Szczerze mówiąc nie sądzę, żeby p. Posła te argumenty przekonały. Ten temat to przecież dla niego świetna okazja do ciągłego istnienia w mediach – nieomal samograj. Bowiem, powiedzmy sobie szczerze (jakby to nie było niepolityczne): szanse na sfinansowanie tej drogi z funduszy europejskich są w najbliższej przyszłości małe. Cóż bowiem z tego, że bardzo byśmy chcieli ją mieć, że rzeczywiście by się przydała. Decydujące są w miarę obiektywne kryteria pozwalające porównać konieczność jej budowy z innymi propozycjami, których w Polsce i Europie nie brakuje. A – jak to wynika chociażby z przywołanego wyżej pisma – zgodnie z tymi kryteriami S19 nie plasuje się w czołówce. Cóż więc prostszego, jak głosić wszem i wobec, że rząd polski, albo – jak wcześniej – eurodeputowani PO i PSL nie chcą poprzeć inicjatyw wymyślanych przez p. Posła. A na koniec, kiedy – na co się niestety zanosi – odcinka drogi do Barwinka nie uda się szybko sfinansować, oznajmić, że rząd zaniedbał, nie starał się, zawalił, nie docenił, zlekceważył potrzeby Podkarpacia itd., itp.

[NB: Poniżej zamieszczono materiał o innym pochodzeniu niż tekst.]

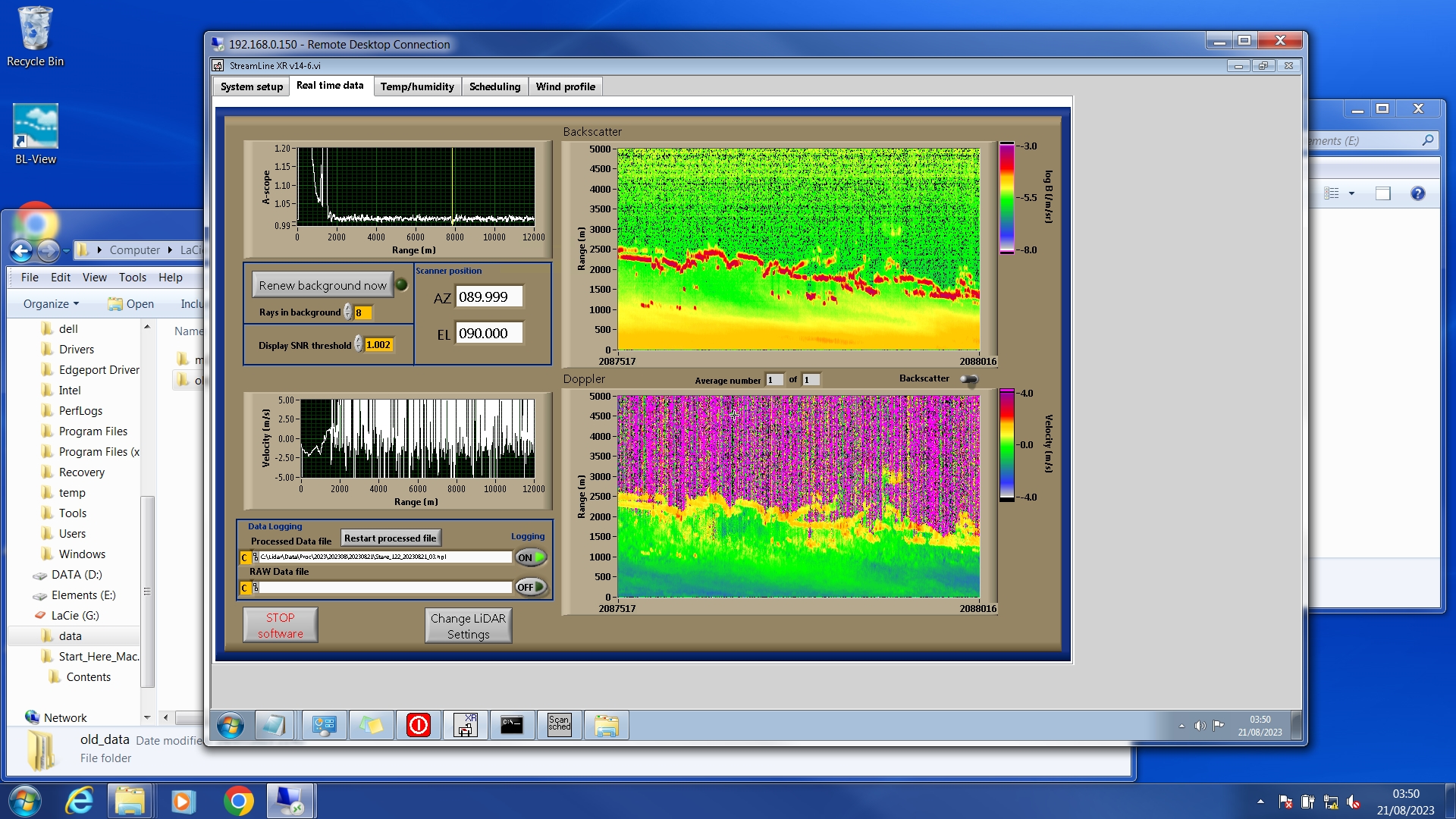The width and height of the screenshot is (1456, 819).
Task: Increment the Rays in background stepper
Action: tap(348, 308)
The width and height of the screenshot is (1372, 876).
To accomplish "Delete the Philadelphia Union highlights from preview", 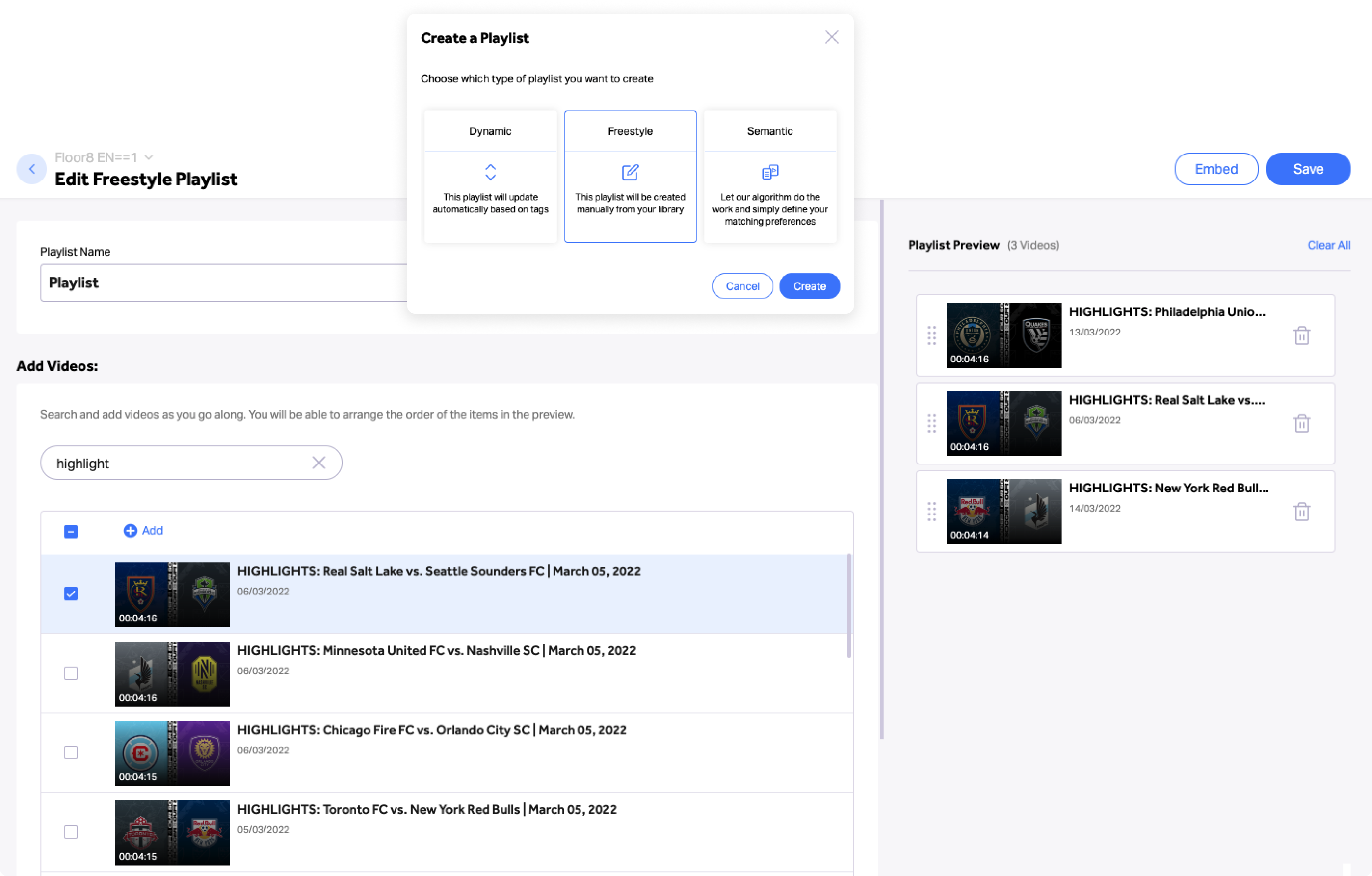I will pyautogui.click(x=1301, y=335).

Możemy się więc spodziewać dalszych odcinków serialu pt. VIA CARPATHIA. Tyle tylko, że jeśli on będzie miał takie, jak dotychczas scenariusze, to nic z tego – poza szumem medialnym – wynikać nie będzie. Może więc lepiej by było, gdyby każdy zajął się tym, czego się podjął: polski rząd – jak to już zresztą robi – rzetelną oceną naszych potrzeb drogowych, a europosłowie lobbowaniem za tymi potrzebami w Brukseli a nie w kraju.